### Theta Time Decay – Key Points About Selling Options Part 8

**Theta Time Decay – Key Points About Selling Options (Part 8)**

Let’s flip into the Greeks and look at what it means to have Greek positions from the sell side. And what kind of exposures are there. First, Theta; this is the most important one. I’ve mentioned time decay a few times previously, Theta is the Greek measure of time decay. You can look this up and it would be expressed in decimal form representing a cash number of the expectation, all else equal of how much the option will lose value from one day to the next. and I stress, all else equal. Or here it says all other pricing factors stay constant. As I said before the stock can move around in different directions and that Theta, that time value, can disappear and come back. But all else equal you can look up the amount that you would expect the option to lose from one day to the next.

Calls and puts both have negative Theta amounts, that’s just the option themselves because they’re losing value. We’re on the sell side, so our position should be positive Theta. Owning options means you’re losing from one day to the next as that gradual decay of options occurs, but from the sell side our positions will be positive Theta, and if you have more than one short option, you can just simply add them together. If you’re looking for an estimation on what is my position, my Theta position overall from one day to the next its arithmetic. Add up all the thetas and see what the net amount is. Selling options has positive Theta, and this is a look at how time decay occurs.

It’s not the same for ‘at the money’ and ‘in the money’ options, because first of all ‘in the money’ options have far less time value to begin with. ‘In the money’ options just gradually gravitate towards parity or gravitate towards their intrinsic value. So, it’s rather a slower more linear decay for ‘in the money’ option. Same thing with and without the money options. But, ‘at the money’ is different. You’re at that 50 Delta level right exactly where the stock is trading, your strike price and stock price equal to each other. Those options don’t decay very quickly until you reach about six weeks or so until expiration. And that’s where that that arrow is pointing in that rough gray area around 40 to 45 days until expiration.

When the acceleration of time decay begins to increase, option sellers are trying to capture that time value, so it’s less likely to see sellers go out much further beyond that six to seven week time frame. You certainly could do it and if you go further out in time you’re actually capturing more premium. The further out you go, the higher the dollar amount is going to be, but the rate of decay as you go out beyond that time frame of six weeks or so is going to be slow. And then once you get to 45 days, it picks up and as you can see the acceleration of decay continues to increase all the way to and through expiration. On this curve, as you reach expiration, while the acceleration of decay is increasing the open market value of the option is decreasing with less time to expiration. So, choosing your expiration date to open the position is weighing those two considerations. How fast is the acceleration of the decay? You want as much of that as possible, and how much can I get for the option? Those two things have to be balanced. They don’t work hand in hand.

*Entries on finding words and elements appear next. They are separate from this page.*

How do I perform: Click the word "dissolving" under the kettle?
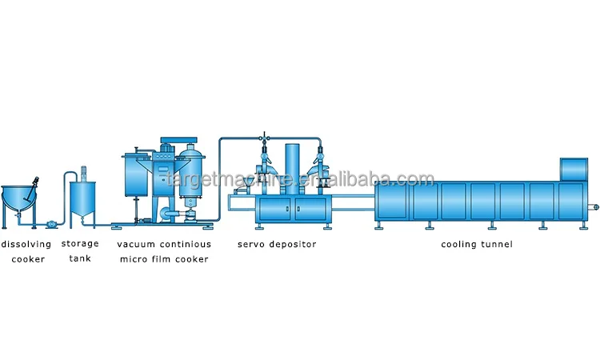(26, 244)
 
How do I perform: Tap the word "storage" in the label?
(80, 244)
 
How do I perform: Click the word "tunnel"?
(495, 244)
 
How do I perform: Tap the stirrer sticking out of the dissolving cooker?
(34, 182)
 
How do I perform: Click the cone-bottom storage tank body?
(83, 198)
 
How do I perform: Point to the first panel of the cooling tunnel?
(393, 201)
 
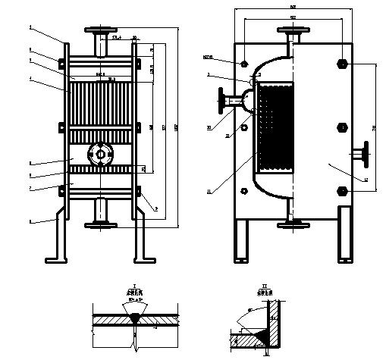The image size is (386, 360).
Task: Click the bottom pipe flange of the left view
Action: [100, 223]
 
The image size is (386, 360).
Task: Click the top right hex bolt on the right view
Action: [342, 64]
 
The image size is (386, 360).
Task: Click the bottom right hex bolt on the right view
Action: [342, 189]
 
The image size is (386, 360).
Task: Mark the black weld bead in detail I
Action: [134, 321]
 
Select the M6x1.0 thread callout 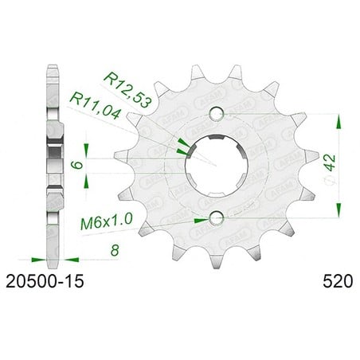107,222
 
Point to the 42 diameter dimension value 330,162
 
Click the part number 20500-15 45,281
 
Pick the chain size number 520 338,281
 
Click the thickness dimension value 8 115,250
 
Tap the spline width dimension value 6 77,165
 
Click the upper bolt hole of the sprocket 217,114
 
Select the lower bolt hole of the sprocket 217,218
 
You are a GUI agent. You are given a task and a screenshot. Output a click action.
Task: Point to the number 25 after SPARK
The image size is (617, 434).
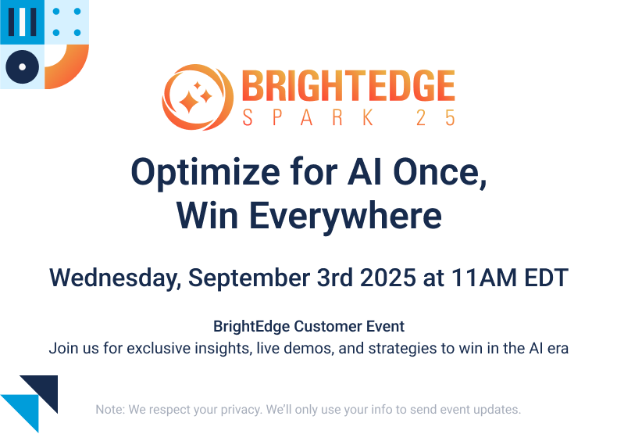(436, 118)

The closer to expiration the greatest rate of decay, you’ll get the lowest premium amounts. So, you’ll have to decide where the sweet spot is for you and it’s probably going to be different from one trade to the next. Also, one other thing to point out is where is Theta just in general? Where is it? The greatest? Is it the greatest ‘at the money’? We just covered that. It’s also greatest for near-term options, as you go out further in time, it’s slower and slower and slower. So, for Theta it is greatest at the money and near term. We can look through the different Greeks as well, but first some numbers on Theta just to see why it’s important to visualize how this can be. Looking at Theta amounts with different expiration dates on the left. We have stock at $50, fifties on both sides, but the implied volatility levels different and these are ‘at the money’ options with 20% implied volatility. You can just see, as you go from the 365 days to expiration one year out all the way down to five days, the Theta continues to increase and the option premium amount gets smaller and smaller and smaller.

You’re going to get an incredibly quick amount of decay there at five days. But, a smaller amount of actual premium, if the stock never moves in this option ends up at zero, you can make more money possibly by selling that shorter-term option. But what if it doesn’t move? What if it actually moves a bit lower? Maybe you’re a bit bearish when you sell this particular option, if you do it out right. Well, then in that case selling the option further out with higher premium is going to be a bit more profitable. So, you can see how that differs and from the left to the right going with 20% implied volatility up to 40% implied volatility. You can see how that certainly just about doubles the premium and that can really highlight the effect of implied volatility.